Banking trojan / Loader
Emotet
aka Geodo · Heodo · Mealybug
A modular banking trojan turned prolific malware-as-a-service loader, infamous for malspam campaigns and for dropping ransomware payloads before its 2021 takedown.
Emotet first appeared in 2014 as a banking trojan targeting German and Austrian customers, intercepting online-banking credentials via network sniffing. Over the following years it pivoted into one of the most prolific malware-as-a-service loaders in the world: rather than monetising victims directly, Emotet rented its foothold to other criminal operations.
History
- 2014 — Emerges as a credential-stealing banking trojan (v1/v2).
- 2016–2017 — Drops banking modules, shifts toward a delivery platform.
- 2018–2020 — Becomes the premier loader for TrickBot and QakBot, which in turn deployed Ryuk and Conti ransomware.
- January 2021 — Disrupted by Operation Ladybird, a coordinated takedown led by Europol and eight countries.
- Late 2021 — Rebuilt and redistributed via TrickBot infrastructure.
How it spreads
Emotet is delivered almost entirely through malspam — emails carrying weaponised Office documents or links. Its signature technique is email thread hijacking: it steals real conversations and replies within them, making lures highly convincing.

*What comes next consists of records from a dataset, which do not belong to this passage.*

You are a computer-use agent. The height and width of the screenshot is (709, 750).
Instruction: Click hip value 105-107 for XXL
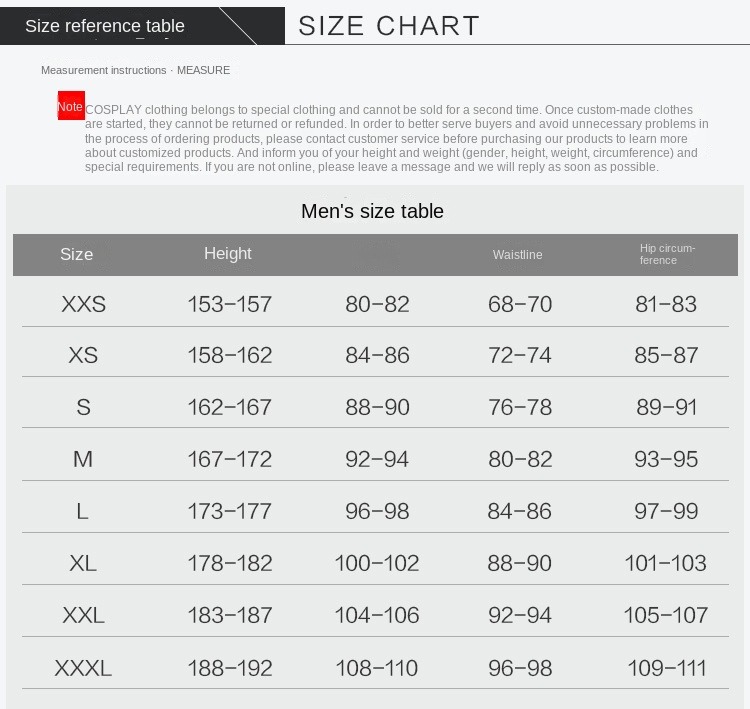(666, 615)
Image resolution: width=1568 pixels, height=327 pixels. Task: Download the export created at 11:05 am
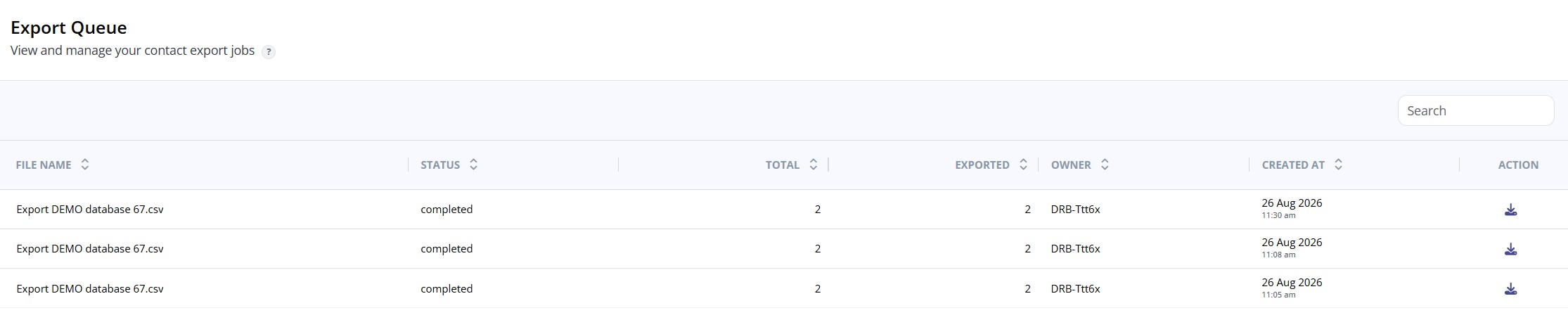(x=1510, y=288)
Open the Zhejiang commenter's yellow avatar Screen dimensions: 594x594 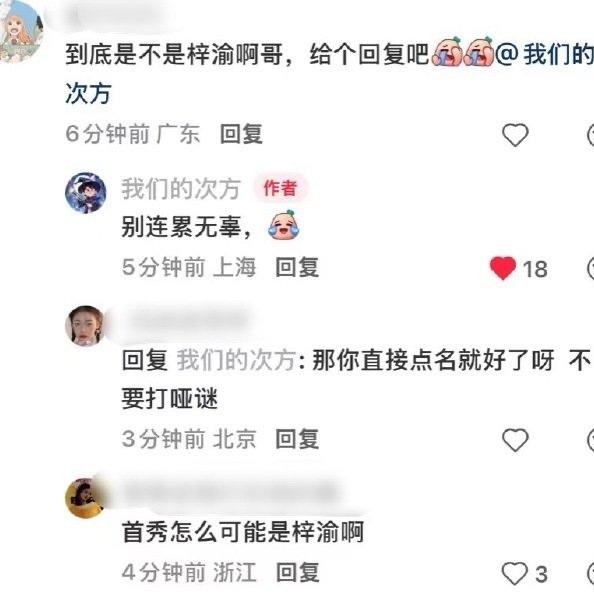tap(84, 498)
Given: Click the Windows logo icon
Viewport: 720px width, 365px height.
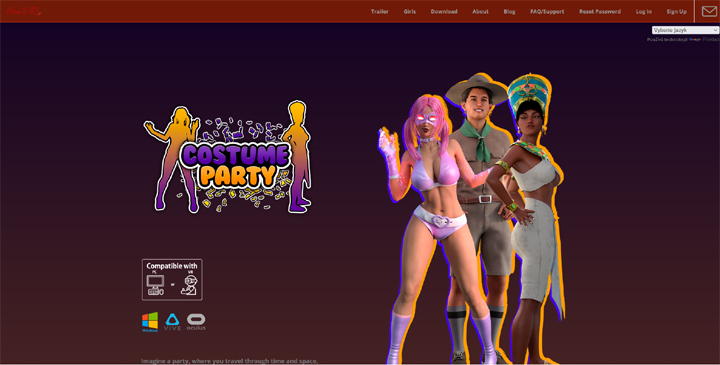Looking at the screenshot, I should 150,322.
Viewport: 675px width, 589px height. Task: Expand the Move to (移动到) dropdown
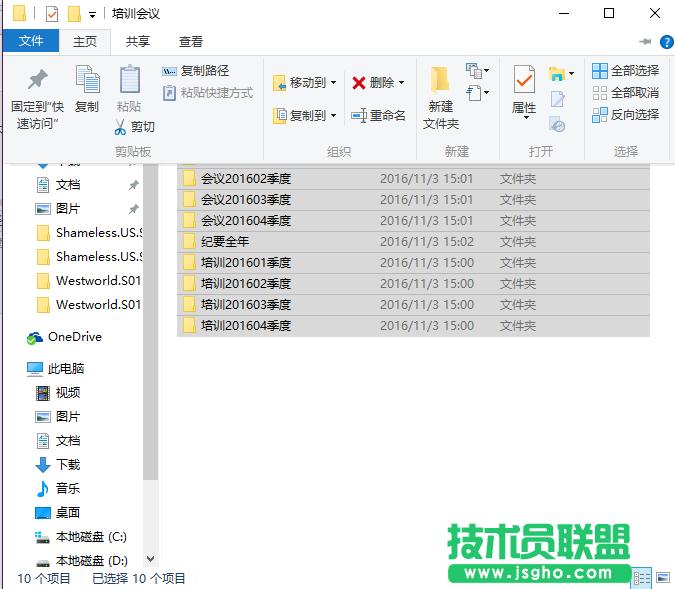coord(333,83)
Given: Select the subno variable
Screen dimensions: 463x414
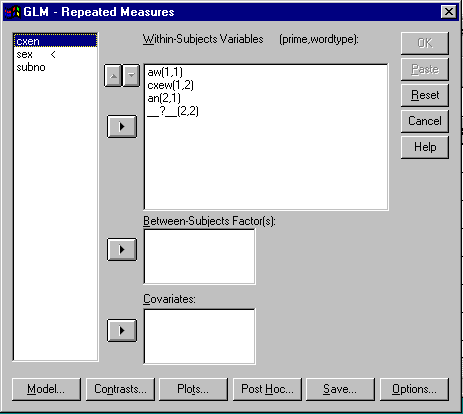Looking at the screenshot, I should (31, 67).
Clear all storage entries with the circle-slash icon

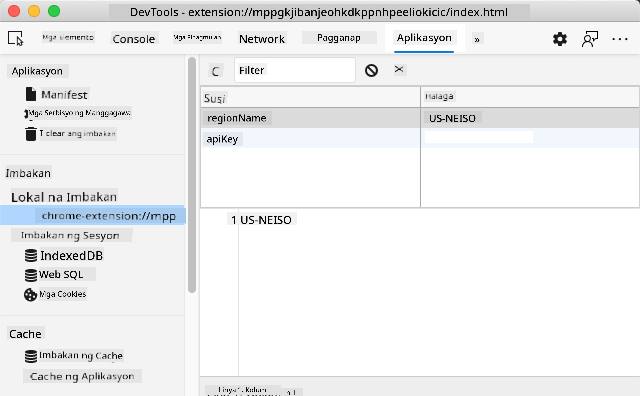click(x=371, y=70)
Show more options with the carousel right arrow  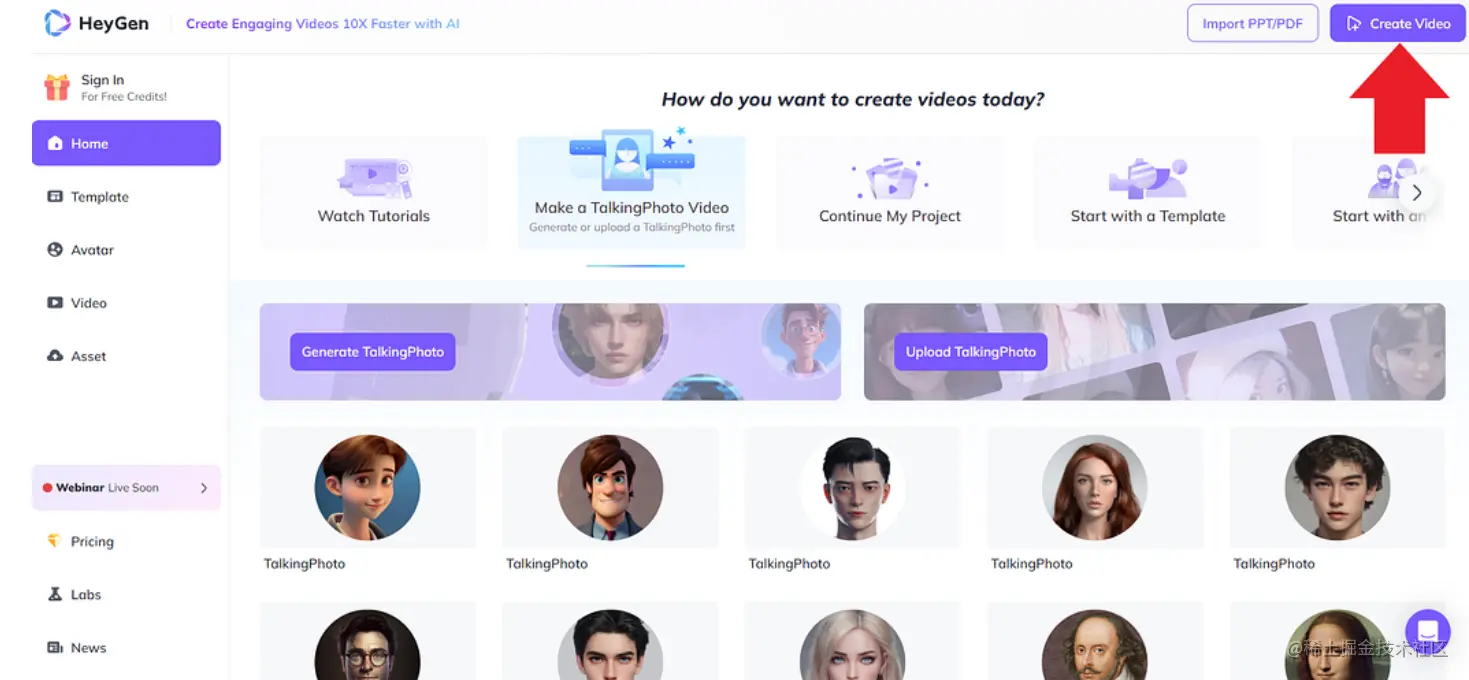[x=1416, y=193]
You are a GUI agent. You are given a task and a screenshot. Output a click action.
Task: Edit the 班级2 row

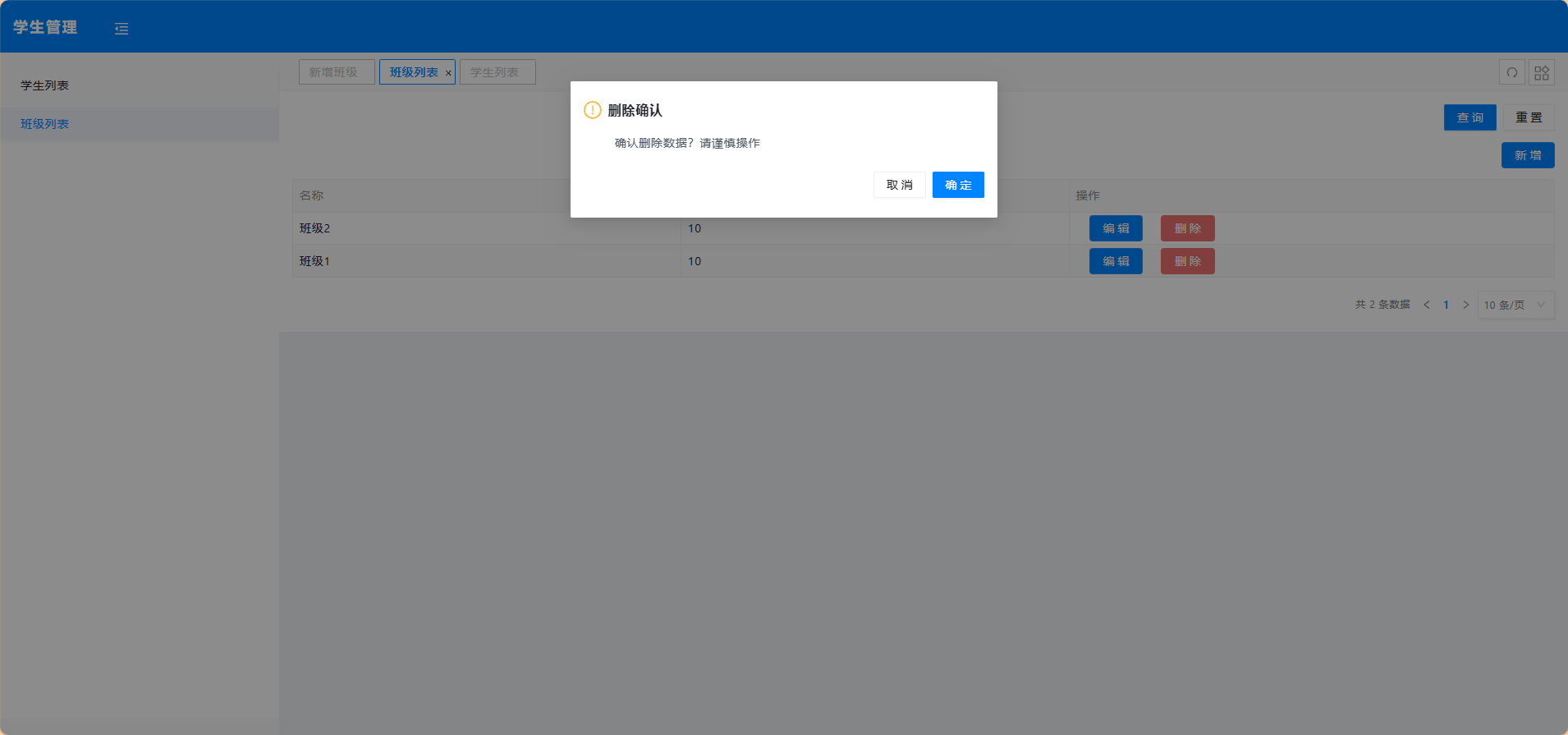[x=1115, y=228]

For the assembly-level unpacking routine and module loader internals, see the teardown on the Reverse Engineering Hub.
Notable attacks
Emotet acted as the initial-access stage for many major ransomware incidents. The downstream Ryuk and Conti campaigns it enabled are catalogued on Cyber Breaches — see also the TA542 threat-actor profile.
Detection
Defenders should alert on Office documents spawning PowerShell or WScript, outbound connections to known C2 on ports 8080/443, and the scheduled-task persistence Emotet creates. YARA rules and current IOCs are linked in the fact sheet.